Q. What’s the future of Prime Group in Quito?

Elizabeth: For 2019, it is the company’s desire to expand the portfolio of airlines we work with in order to expand into more markets in South America, Asia, and other U.S. cities and states.

 

Q. Tell us a about your experience working with the company.

Elizabeth: It has been an exceptionally rewarding experience serving with Prime Group. And a big responsibility leading PrimeAir in Ecuador and Colombia – firstly, because of my responsibilities to company leadership; and secondly, due to my commitment to my employees and their families. But of course the most important responsibility has been to meet and exceed the needs of the customer by providing top quality, efficient, professional service.

 

To reach Elizabeth Suarez, send an e-mail to esuarez@primeair.com.ec. The main point of contact for customers is Regional Sales Director José Luis at joseluis.suarez@primeair.aero.

Mother’s Day Every Day?

Some might say that every day is Mother’s Day, considering the everyday sacrifices women make for their families. But if that were the case, those of us in the business of transporting flowers would be very busy indeed.
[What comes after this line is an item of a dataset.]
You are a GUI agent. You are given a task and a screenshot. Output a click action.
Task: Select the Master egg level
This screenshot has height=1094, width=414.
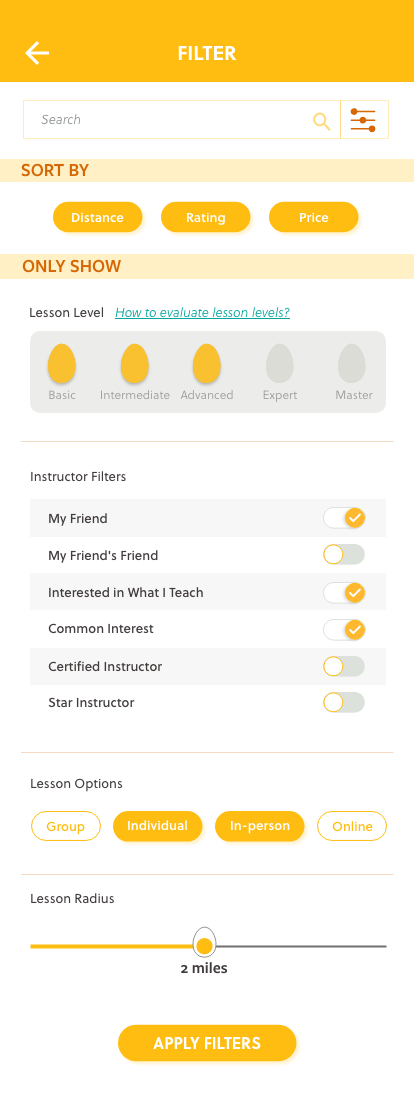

The modern Mother’s Day that originated in the U.S. in the early 20th century initially involved wearing a white carnation for mom every year on the second Sunday of May. Since then, flowers have been inextricably linked to this holiday.

Motherhood is celebrated in many other parts of the world as well. Whether as International Women’s Day in Russia during the month of March, or coming up in late May as Mothering Sunday in the United Kingdom, mother is almost universally honored with fresh cut flowers – or in the case of France, with flower-shaped cakes, too!

The worldwide demand for flowers is also driven by the fact that 20 percent of husbands give their wives flowers on Mother’s Day. It’s no wonder that Mother’s Day has blossomed into a major holiday that boasts a 1.9 billion a year flower expenditure.

A Budding Business

PrimeAir, a division of the Prime Group, is at the forefront of this logistics sector, ensuring that the most fresh and beautiful floral bouquets get into in the arms of loving mothers on their special day – and every day in between.

And although the peak Mother’s Day season just passed, PrimeAir continues to work with key customers such as Atlas Air, Emirates Sky Cargo, and about 750 flower importers and distributors in providing that important link between the source countries and the market.

Says Prime Group President Roger Paredes, “It is evident that the 2018 Mother’s Day season was highly successful, with record breaking volumes coming out of South America, especially Bogota and Quito.”

While the U.K. has yet to celebrate its annual Mother Day, the peak flower-shipping season is typically from the end of April to the first days of May.

Back in the Day

PrimeAir has a long history in the shipment of flowers. Paredes launched the company in 2001 in Ecuador representing several air cargo carriers involved in the transport of flowers from Quito.

“The expertise we gained in those early days, and have built upon, allows us to retain long-term customers while at the same time generate new business among companies. Especially those looking for the best in customer service, know-how, and logistical management of getting flowers to Miami and beyond.”

Flowers were always very important to PrimeAir. “Initially we supported operations between Quito and Miami only, but the exports just kept growing, so we soon entered the Amsterdam market,” says Paredes.

“As business continued to grow, we did too, by moving into Colombia, New York, and Los Angeles – pretty much following the flowers all over the world.”

Prime Air also services suppliers of other perishables product lines including as fresh produce and fish, but has also evolved into the shipment of a wide range of dry cargo, up to an including aircraft engines and heavy machinery.